Collected data entries

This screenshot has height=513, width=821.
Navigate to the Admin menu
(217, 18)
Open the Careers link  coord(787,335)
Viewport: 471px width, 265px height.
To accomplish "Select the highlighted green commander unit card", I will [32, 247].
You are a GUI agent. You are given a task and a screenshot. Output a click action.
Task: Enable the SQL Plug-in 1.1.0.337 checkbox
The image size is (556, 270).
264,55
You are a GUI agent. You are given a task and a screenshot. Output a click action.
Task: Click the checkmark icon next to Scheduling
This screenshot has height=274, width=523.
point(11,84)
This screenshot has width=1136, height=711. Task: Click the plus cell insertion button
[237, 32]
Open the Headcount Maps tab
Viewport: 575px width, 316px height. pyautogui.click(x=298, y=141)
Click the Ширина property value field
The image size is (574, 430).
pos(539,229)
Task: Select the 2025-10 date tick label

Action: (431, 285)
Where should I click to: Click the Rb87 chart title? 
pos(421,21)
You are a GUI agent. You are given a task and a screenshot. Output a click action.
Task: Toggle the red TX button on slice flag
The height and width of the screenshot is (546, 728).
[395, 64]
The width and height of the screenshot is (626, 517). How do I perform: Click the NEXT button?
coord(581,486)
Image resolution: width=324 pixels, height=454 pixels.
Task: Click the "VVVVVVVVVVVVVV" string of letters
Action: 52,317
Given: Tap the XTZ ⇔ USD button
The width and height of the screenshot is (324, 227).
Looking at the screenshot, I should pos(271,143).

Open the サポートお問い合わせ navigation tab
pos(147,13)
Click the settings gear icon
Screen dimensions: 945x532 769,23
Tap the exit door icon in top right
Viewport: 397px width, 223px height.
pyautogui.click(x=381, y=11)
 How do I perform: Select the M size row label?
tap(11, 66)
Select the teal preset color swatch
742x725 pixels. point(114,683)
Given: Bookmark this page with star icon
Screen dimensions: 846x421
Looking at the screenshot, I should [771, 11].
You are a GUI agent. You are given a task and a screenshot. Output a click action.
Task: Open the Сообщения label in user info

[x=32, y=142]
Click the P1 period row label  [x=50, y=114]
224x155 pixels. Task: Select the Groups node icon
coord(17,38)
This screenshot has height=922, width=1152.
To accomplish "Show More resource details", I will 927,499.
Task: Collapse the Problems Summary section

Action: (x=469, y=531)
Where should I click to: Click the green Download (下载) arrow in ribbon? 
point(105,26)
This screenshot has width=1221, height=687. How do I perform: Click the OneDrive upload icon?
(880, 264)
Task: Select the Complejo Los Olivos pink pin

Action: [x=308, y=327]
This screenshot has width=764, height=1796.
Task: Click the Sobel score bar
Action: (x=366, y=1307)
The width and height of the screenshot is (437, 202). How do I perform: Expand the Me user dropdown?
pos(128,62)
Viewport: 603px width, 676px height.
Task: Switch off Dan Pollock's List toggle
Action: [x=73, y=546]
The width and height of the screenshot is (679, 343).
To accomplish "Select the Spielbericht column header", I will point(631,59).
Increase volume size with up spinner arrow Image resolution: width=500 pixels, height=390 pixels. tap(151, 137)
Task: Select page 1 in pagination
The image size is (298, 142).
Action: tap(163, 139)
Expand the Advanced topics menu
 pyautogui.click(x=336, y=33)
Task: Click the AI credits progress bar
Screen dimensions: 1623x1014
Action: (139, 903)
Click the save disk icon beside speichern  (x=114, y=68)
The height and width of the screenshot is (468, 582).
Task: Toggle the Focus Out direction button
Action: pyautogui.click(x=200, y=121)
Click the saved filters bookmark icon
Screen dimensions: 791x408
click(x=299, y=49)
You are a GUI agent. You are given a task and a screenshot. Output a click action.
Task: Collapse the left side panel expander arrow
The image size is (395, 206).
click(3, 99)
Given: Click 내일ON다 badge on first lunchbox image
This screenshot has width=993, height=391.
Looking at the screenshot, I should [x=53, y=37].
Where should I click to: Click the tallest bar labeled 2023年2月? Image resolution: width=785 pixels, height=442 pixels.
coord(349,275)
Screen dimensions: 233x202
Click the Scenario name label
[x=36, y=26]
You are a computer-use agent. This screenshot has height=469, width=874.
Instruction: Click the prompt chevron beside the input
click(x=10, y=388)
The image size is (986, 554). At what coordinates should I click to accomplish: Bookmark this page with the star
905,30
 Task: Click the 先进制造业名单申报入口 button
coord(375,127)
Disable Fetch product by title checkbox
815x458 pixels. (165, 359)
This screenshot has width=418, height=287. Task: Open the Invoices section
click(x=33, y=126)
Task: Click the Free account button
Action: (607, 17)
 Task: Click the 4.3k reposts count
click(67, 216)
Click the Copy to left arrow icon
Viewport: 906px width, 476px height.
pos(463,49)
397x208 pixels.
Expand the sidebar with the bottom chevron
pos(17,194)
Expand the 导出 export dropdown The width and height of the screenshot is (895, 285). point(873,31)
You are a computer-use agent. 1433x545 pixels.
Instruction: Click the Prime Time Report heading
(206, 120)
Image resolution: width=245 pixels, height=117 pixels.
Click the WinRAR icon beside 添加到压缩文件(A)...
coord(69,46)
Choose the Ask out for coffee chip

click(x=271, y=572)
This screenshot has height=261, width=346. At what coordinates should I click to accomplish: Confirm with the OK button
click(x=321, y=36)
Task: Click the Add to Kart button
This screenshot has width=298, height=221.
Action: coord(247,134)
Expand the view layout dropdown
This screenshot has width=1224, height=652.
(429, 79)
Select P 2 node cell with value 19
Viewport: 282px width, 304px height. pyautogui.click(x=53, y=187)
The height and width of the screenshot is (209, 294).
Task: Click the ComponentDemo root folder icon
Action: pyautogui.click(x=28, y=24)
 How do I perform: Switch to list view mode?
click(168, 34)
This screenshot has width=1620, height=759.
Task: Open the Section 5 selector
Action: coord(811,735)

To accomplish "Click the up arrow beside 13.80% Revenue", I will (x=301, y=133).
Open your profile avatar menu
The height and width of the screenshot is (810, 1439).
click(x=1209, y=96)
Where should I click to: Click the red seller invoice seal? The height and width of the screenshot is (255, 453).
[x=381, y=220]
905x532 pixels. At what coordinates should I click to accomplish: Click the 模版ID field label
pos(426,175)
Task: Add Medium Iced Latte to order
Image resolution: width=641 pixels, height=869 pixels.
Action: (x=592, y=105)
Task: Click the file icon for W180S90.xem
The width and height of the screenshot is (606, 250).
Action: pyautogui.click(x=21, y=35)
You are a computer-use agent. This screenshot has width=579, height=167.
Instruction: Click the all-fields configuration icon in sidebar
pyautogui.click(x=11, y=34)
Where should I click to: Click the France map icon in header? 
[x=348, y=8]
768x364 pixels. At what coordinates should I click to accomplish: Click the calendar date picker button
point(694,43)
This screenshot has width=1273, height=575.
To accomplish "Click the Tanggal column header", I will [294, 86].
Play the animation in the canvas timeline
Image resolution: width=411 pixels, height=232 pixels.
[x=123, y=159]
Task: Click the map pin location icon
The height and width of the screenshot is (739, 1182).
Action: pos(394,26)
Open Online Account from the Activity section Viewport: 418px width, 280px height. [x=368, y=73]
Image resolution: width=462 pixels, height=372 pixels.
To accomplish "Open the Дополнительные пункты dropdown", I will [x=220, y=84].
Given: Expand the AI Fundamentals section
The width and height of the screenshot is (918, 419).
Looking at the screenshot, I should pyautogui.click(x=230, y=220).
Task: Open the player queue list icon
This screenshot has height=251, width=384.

Task instructions » Repeat the entries exactly, leaving nothing out.

Final answer »
This screenshot has height=513, width=821.
Navigate to the Admin menu
(217, 18)
Open the Careers link  coord(787,335)
Viewport: 471px width, 265px height.
To accomplish "Select the highlighted green commander unit card", I will [32, 247].
You are a GUI agent. You are given a task and a screenshot. Output a click action.
Task: Enable the SQL Plug-in 1.1.0.337 checkbox
The image size is (556, 270).
264,55
You are a GUI agent. You are given a task and a screenshot. Output a click action.
Task: Click the checkmark icon next to Scheduling
This screenshot has height=274, width=523.
point(11,84)
This screenshot has width=1136, height=711. Task: Click the plus cell insertion button
[237, 32]
Open the Headcount Maps tab
Viewport: 575px width, 316px height. pyautogui.click(x=298, y=141)
Click the Ширина property value field
The image size is (574, 430).
pos(539,229)
Task: Select the 2025-10 date tick label

Action: (431, 285)
Where should I click to: Click the Rb87 chart title? 
pos(421,21)
You are a GUI agent. You are given a task and a screenshot. Output a click action.
Task: Toggle the red TX button on slice flag
The height and width of the screenshot is (546, 728).
[395, 64]
The width and height of the screenshot is (626, 517). How do I perform: Click the NEXT button?
coord(581,486)
Image resolution: width=324 pixels, height=454 pixels.
Task: Click the "VVVVVVVVVVVVVV" string of letters
Action: 52,317
Given: Tap the XTZ ⇔ USD button
The width and height of the screenshot is (324, 227).
Looking at the screenshot, I should pos(271,143).

Open the サポートお問い合わせ navigation tab
pos(147,13)
Click the settings gear icon
Screen dimensions: 945x532 769,23
Tap the exit door icon in top right
Viewport: 397px width, 223px height.
pyautogui.click(x=381, y=11)
 How do I perform: Select the M size row label?
tap(11, 66)
Select the teal preset color swatch
742x725 pixels. point(114,683)
Given: Bookmark this page with star icon
Screen dimensions: 846x421
Looking at the screenshot, I should [771, 11].
You are a GUI agent. You are given a task and a screenshot. Output a click action.
Task: Open the Сообщения label in user info

[x=32, y=142]
Click the P1 period row label  [x=50, y=114]
224x155 pixels. Task: Select the Groups node icon
coord(17,38)
This screenshot has height=922, width=1152.
To accomplish "Show More resource details", I will 927,499.
Task: Collapse the Problems Summary section

Action: (x=469, y=531)
Where should I click to: Click the green Download (下载) arrow in ribbon? 
point(105,26)
This screenshot has width=1221, height=687. How do I perform: Click the OneDrive upload icon?
(880, 264)
Task: Select the Complejo Los Olivos pink pin

Action: [x=308, y=327]
This screenshot has width=764, height=1796.
Task: Click the Sobel score bar
Action: (x=366, y=1307)
The width and height of the screenshot is (437, 202). How do I perform: Expand the Me user dropdown?
pos(128,62)
Viewport: 603px width, 676px height.
Task: Switch off Dan Pollock's List toggle
Action: [x=73, y=546]
The width and height of the screenshot is (679, 343).
To accomplish "Select the Spielbericht column header", I will point(631,59).
Increase volume size with up spinner arrow Image resolution: width=500 pixels, height=390 pixels. tap(151, 137)
Task: Select page 1 in pagination
The image size is (298, 142).
Action: tap(163, 139)
Expand the Advanced topics menu
 pyautogui.click(x=336, y=33)
Task: Click the AI credits progress bar
Screen dimensions: 1623x1014
Action: (139, 903)
Click the save disk icon beside speichern  (x=114, y=68)
The height and width of the screenshot is (468, 582).
Task: Toggle the Focus Out direction button
Action: pyautogui.click(x=200, y=121)
Click the saved filters bookmark icon
Screen dimensions: 791x408
click(x=299, y=49)
You are a GUI agent. You are given a task and a screenshot. Output a click action.
Task: Collapse the left side panel expander arrow
The image size is (395, 206).
click(3, 99)
Given: Click 내일ON다 badge on first lunchbox image
This screenshot has width=993, height=391.
Looking at the screenshot, I should [x=53, y=37].
Where should I click to: Click the tallest bar labeled 2023年2月? Image resolution: width=785 pixels, height=442 pixels.
coord(349,275)
Screen dimensions: 233x202
Click the Scenario name label
[x=36, y=26]
You are a computer-use agent. This screenshot has height=469, width=874.
Instruction: Click the prompt chevron beside the input
click(x=10, y=388)
The image size is (986, 554). At what coordinates should I click to accomplish: Bookmark this page with the star
905,30
 Task: Click the 先进制造业名单申报入口 button
coord(375,127)
Disable Fetch product by title checkbox
815x458 pixels. (165, 359)
This screenshot has width=418, height=287. Task: Open the Invoices section
click(x=33, y=126)
Task: Click the Free account button
Action: (607, 17)
 Task: Click the 4.3k reposts count
click(67, 216)
Click the Copy to left arrow icon
Viewport: 906px width, 476px height.
pos(463,49)
397x208 pixels.
Expand the sidebar with the bottom chevron
pos(17,194)
Expand the 导出 export dropdown The width and height of the screenshot is (895, 285). point(873,31)
You are a computer-use agent. 1433x545 pixels.
Instruction: Click the Prime Time Report heading
(206, 120)
Image resolution: width=245 pixels, height=117 pixels.
Click the WinRAR icon beside 添加到压缩文件(A)...
coord(69,46)
Choose the Ask out for coffee chip

click(x=271, y=572)
This screenshot has height=261, width=346. At what coordinates should I click to accomplish: Confirm with the OK button
click(x=321, y=36)
Task: Click the Add to Kart button
This screenshot has width=298, height=221.
Action: coord(247,134)
Expand the view layout dropdown
This screenshot has width=1224, height=652.
(429, 79)
Select P 2 node cell with value 19
Viewport: 282px width, 304px height. pyautogui.click(x=53, y=187)
The height and width of the screenshot is (209, 294).
Task: Click the ComponentDemo root folder icon
Action: pyautogui.click(x=28, y=24)
 How do I perform: Switch to list view mode?
click(168, 34)
This screenshot has width=1620, height=759.
Task: Open the Section 5 selector
Action: coord(811,735)

To accomplish "Click the up arrow beside 13.80% Revenue", I will (x=301, y=133).
Open your profile avatar menu
The height and width of the screenshot is (810, 1439).
click(x=1209, y=96)
Where should I click to: Click the red seller invoice seal? The height and width of the screenshot is (255, 453).
[x=381, y=220]
905x532 pixels. At what coordinates should I click to accomplish: Click the 模版ID field label
pos(426,175)
Task: Add Medium Iced Latte to order
Image resolution: width=641 pixels, height=869 pixels.
Action: (x=592, y=105)
Task: Click the file icon for W180S90.xem
The width and height of the screenshot is (606, 250).
Action: pyautogui.click(x=21, y=35)
You are a computer-use agent. This screenshot has width=579, height=167.
Instruction: Click the all-fields configuration icon in sidebar
pyautogui.click(x=11, y=34)
Where should I click to: Click the France map icon in header? 
[x=348, y=8]
768x364 pixels. At what coordinates should I click to accomplish: Click the calendar date picker button
point(694,43)
This screenshot has width=1273, height=575.
To accomplish "Click the Tanggal column header", I will [294, 86].
Play the animation in the canvas timeline
Image resolution: width=411 pixels, height=232 pixels.
[x=123, y=159]
Task: Click the map pin location icon
The height and width of the screenshot is (739, 1182).
Action: pos(394,26)
Open Online Account from the Activity section Viewport: 418px width, 280px height. [x=368, y=73]
Image resolution: width=462 pixels, height=372 pixels.
To accomplish "Open the Дополнительные пункты dropdown", I will [x=220, y=84].
Given: Expand the AI Fundamentals section
The width and height of the screenshot is (918, 419).
Looking at the screenshot, I should pyautogui.click(x=230, y=220).
Task: Open the player queue list icon
This screenshot has height=251, width=384.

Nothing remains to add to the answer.